11 May 2018
There are 4 projects to address in this part:
• Composition:pos and neg space:
• Detailed observation of natural objects: detail and tone
• Still life:using line, using tone/colour, experiment with mixed media, monochrome
• Home: subject, light source, quick sketches around the house, composition – an interior,     material differences.
In this study log  I will present Project 1.
COMPOSITION
It seems to me composition is the placement or arrangement of objects and shapes in such a manner that the viewers’ eyes are caught to look at tone and shape as shown in the work of art. It is important to consider the light source, positioning of objects/shapes, colour, size of objects.  It is to create some form of symmetry and or rhythm or flow.   I need to make a study of two theoretical art concepts – Elements of Art and Design and Principles of Art and Design.
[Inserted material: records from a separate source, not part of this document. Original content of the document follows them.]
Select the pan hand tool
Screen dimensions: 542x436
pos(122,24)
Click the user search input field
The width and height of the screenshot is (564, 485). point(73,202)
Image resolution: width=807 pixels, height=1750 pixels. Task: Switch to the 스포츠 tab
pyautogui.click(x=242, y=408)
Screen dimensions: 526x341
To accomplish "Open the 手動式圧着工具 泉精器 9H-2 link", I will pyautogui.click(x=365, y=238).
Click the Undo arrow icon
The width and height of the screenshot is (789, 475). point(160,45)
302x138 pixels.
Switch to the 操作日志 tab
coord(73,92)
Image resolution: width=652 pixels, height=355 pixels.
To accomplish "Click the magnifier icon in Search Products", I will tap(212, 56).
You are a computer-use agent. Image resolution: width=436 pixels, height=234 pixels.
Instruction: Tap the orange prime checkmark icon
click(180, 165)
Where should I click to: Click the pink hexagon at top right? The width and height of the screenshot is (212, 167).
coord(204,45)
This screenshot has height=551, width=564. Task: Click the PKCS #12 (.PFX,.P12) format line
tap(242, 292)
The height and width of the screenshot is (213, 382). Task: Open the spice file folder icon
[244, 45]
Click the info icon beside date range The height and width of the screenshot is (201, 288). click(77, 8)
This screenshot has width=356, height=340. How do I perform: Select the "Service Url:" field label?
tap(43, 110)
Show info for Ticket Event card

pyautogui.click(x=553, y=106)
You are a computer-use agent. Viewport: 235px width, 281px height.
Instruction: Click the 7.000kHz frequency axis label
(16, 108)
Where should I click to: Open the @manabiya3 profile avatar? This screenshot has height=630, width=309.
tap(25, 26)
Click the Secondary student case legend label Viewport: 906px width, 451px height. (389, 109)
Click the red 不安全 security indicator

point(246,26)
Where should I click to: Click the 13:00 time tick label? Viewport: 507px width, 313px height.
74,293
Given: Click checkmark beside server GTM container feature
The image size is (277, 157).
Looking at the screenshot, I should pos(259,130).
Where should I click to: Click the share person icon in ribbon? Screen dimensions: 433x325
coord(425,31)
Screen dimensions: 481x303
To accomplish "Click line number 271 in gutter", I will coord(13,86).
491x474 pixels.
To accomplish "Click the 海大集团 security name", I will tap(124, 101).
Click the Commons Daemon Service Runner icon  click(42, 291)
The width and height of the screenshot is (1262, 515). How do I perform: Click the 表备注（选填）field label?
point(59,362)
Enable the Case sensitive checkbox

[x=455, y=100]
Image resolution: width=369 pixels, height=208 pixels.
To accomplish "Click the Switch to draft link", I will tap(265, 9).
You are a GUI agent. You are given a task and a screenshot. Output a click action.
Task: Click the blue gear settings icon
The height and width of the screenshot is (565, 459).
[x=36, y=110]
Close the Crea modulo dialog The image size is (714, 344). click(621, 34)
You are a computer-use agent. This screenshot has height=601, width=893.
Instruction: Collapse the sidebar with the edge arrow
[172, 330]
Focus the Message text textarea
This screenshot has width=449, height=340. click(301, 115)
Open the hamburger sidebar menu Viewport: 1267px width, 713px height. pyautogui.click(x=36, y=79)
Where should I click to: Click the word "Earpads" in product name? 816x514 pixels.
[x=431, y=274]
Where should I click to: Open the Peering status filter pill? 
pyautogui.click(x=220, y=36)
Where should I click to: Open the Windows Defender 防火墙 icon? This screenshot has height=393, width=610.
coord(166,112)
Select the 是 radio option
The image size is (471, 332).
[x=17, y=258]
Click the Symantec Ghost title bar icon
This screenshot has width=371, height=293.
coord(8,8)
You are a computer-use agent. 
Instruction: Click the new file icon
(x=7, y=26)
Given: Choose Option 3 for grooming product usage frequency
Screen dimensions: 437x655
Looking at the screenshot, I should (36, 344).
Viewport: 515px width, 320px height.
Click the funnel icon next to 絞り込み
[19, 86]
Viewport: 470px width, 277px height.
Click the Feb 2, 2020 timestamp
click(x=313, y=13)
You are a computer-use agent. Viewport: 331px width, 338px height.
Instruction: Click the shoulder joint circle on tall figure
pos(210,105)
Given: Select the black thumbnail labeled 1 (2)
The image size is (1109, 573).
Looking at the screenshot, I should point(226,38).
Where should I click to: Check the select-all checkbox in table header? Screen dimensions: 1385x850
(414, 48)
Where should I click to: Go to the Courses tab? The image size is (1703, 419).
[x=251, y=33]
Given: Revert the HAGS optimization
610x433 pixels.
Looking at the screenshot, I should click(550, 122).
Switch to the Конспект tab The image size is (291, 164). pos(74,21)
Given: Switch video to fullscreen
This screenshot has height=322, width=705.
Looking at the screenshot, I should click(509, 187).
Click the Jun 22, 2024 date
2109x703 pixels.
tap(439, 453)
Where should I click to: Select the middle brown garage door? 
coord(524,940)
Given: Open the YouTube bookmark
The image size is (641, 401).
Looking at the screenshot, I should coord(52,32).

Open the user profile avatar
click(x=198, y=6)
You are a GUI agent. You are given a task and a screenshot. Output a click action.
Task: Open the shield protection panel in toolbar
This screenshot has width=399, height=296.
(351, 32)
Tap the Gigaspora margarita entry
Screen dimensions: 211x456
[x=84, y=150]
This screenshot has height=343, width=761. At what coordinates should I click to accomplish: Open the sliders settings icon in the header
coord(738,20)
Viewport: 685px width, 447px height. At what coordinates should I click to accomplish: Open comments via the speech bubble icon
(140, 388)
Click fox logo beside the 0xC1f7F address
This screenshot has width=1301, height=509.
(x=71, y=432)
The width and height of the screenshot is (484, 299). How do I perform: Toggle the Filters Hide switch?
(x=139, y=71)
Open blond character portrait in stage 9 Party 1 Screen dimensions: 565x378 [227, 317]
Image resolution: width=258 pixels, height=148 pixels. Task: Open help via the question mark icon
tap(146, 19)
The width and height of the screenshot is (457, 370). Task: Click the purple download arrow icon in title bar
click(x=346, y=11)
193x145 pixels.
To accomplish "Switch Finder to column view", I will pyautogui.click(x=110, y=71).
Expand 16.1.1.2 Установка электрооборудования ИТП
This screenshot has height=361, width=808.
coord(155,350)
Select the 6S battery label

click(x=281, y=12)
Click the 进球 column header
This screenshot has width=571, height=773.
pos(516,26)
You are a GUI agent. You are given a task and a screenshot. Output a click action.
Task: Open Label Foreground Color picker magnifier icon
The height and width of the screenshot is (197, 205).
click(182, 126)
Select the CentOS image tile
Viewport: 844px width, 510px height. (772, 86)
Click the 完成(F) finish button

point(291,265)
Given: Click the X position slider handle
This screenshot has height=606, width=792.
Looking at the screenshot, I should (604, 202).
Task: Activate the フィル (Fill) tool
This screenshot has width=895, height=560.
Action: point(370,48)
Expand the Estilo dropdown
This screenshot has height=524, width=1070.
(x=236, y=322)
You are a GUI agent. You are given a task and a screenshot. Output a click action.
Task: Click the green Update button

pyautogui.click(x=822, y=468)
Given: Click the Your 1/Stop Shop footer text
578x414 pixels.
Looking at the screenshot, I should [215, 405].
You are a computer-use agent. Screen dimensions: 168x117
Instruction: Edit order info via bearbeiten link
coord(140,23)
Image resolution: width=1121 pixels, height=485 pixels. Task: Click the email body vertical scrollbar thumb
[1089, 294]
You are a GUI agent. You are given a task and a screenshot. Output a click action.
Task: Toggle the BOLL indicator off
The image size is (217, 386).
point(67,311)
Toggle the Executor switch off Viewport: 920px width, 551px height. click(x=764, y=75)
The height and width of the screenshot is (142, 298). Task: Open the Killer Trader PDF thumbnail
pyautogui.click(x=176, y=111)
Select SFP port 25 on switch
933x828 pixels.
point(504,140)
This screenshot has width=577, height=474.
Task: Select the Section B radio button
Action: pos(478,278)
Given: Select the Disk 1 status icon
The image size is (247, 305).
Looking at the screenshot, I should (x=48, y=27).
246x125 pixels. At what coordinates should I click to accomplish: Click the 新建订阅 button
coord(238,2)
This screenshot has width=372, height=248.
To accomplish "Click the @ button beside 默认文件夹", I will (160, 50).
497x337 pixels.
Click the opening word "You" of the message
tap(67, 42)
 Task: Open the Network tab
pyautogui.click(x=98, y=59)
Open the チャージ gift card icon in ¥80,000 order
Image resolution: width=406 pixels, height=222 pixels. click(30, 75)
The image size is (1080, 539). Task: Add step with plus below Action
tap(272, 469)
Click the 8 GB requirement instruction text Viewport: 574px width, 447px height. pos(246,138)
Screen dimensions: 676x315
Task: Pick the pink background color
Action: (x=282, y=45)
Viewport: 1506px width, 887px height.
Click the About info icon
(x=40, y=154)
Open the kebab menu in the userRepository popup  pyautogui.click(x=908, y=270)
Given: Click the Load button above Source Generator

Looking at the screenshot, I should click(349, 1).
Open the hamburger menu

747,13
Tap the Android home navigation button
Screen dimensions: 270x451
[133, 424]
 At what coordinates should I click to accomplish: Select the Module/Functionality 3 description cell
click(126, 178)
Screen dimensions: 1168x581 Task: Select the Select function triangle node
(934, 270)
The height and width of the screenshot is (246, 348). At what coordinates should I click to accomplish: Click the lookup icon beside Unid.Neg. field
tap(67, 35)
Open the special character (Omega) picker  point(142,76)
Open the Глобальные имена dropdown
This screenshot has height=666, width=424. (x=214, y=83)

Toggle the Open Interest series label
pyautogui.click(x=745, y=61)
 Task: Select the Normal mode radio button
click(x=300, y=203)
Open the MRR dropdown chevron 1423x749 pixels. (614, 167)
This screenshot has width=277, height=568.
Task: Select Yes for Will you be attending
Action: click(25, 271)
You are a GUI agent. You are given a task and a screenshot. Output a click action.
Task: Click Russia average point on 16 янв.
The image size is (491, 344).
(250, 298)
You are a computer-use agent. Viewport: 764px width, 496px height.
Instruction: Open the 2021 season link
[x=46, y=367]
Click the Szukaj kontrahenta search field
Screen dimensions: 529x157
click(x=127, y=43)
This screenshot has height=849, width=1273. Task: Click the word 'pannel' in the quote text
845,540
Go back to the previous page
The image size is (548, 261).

Composition is about creating a scene, almost using a viewfinder for the exclusive use of looking at atmosphere, subject placing, lines, light flow into the scene as well as contrasts in tone and colour.  It is how the Elements of Art and Design – line, shape, colour, value, texture, form, and space – are composed according to the Principles of Art and Design – balance, contrast, emphasis, movement, pattern, rhythm, unity/variety –  to give the painting structure and convey the intent of the artist.
 I looked at the work of Balthus ( Balthasar Klossowskil 1908 – 2001) and the following quote stood still with me for some time: “Real modernity is in the reinvention of the past, in re-found originality based on experience and discoveries” the artist once said (Balthus, quoted in Vanished Splendors A Memoir, New York, 2001, p. 81).
balthus-nature-morte

To do small poster studies as preparatory sketches would help to test composition for drawings and or paintings. I feel it would also release me from the idea of doing it right and taking risks in terms of expression and growth by the different approach of media. Henri Matisse defined composition in his ‘Notes of a Painter’ in this way: “Composition is the art of arranging in a decorative manner the diverse elements at the painter’s command to express his feelings.”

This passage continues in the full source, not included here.